Religious Exemption from Vaccine Mandates Is Morally Wrong August 5, 2021

There is a strong movement in the U.S. in which vaccine mandate policies for  COVID-19 are being adopted by corporations, businesses, schools, and many others. About a month ago, the largest university system in the U.S., the University of California (UC), adopted such a policy. It states that no one can set foot on any of their many campuses if they have not been vaccinated for COVID-19. However, this policy has one exception; it does not apply to anyone who says their religion forbids them to take the vaccine or they have a health complication that might endanger their life if they took the vaccine. The same thing is true of policies being adopted regarding mandates requiring the wearing of masks again in public places and doing social distancing. That is, they also may have this exception clause. Yet there is no law in the U.S. or legal precedent that legally requires such an exception clause for religion.
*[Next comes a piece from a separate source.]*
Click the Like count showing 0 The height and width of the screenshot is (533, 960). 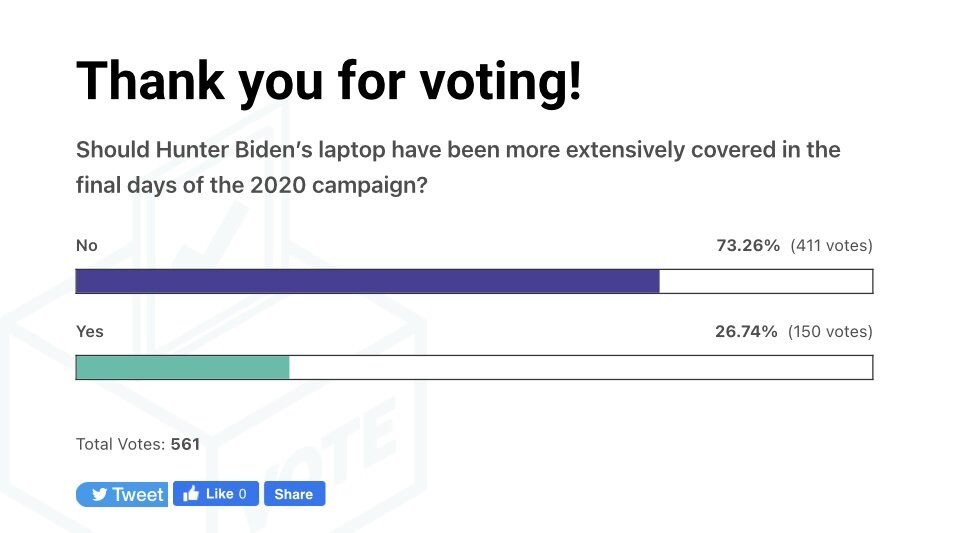point(244,494)
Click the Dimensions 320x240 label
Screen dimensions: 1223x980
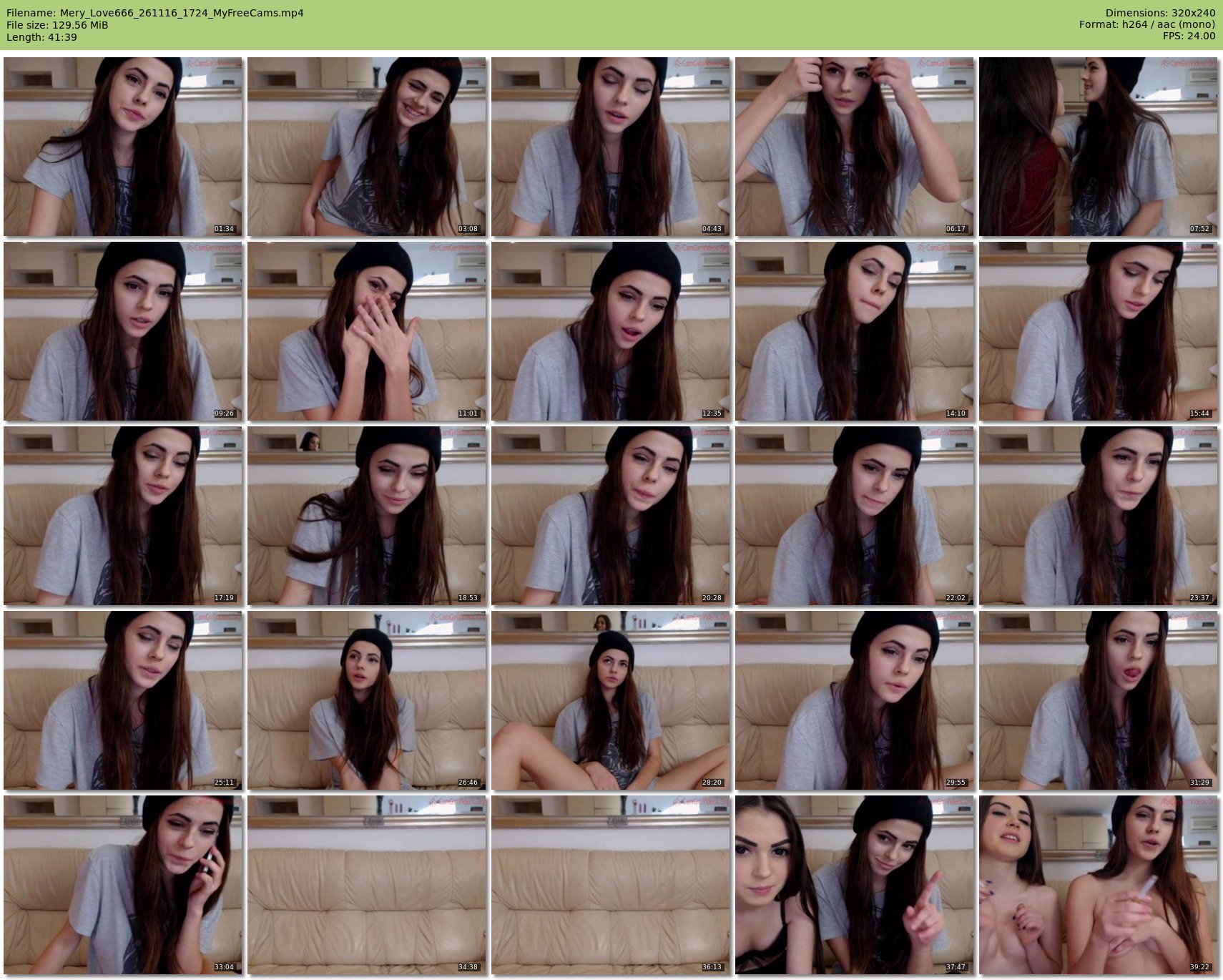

Furthermore, some Republican state governors have implemented legislation preventing local municipalities from requiring COVID vaccinations or mask wearing. Yet the U.S. Supreme Court ruled in 1905 that, due to smallpox ravaging the Northeast starting in 1901, the federal government could mandate the vaccine for smallpox, and it did. This lawsuit was brought by a Christian pastor immigrant from Sweden. He argued it violated his right to make personal health decisions as well as being an affront to his religion. The Court ruled that, in order to protect the health of the larger community during a public health crisis, it was “reasonable” for government to infringe upon the personal freedom of people by fining those who refuse a very efficacious vaccination for the disease. In this case, the smallpox vaccine worked like a miracle and thereby eradicated the disease. That smallpox killed 30% of all people in the U.S. who contracted it.

Today, Indiana University won a court-of-appeals ruling in which eight of its students had sued the school for its recent mandate, like UC, of requiring all of its students to be vaccinated against COVID for the fall semester. They had alleged that this mandate violated their personal rights and their religion. Six of them already had requested the religious exemption, and the school had granted it. Apparently, the policy also requires that such unvaccinated students wear masks in public places on campus and be tested regularly for COVID. The court’s written judgment states that one of the plaintives “says he has a deeply held religious objection to wearing a mask and being tested.”

Apparently, there is no legal requirement for such entities that mandate vaccination also include an except clause for religion. Moreover, how can such a thing be if one of the main purposes of most religions, including Christianity, is for its practitioners to do good to their fellow human beings. It is doing just the opposite, doing evil, to fellow human beings to be unvaccinated for COVID and thereby endangering peoples’ lives with this most horrendous and deadly coronavirus that has in 18 months killed over four million people worldwide, with over 600,000 of them being Americans. Therefore, I think those entities that adopt such vaccination mandates should not include an exemption for religion. What do you think?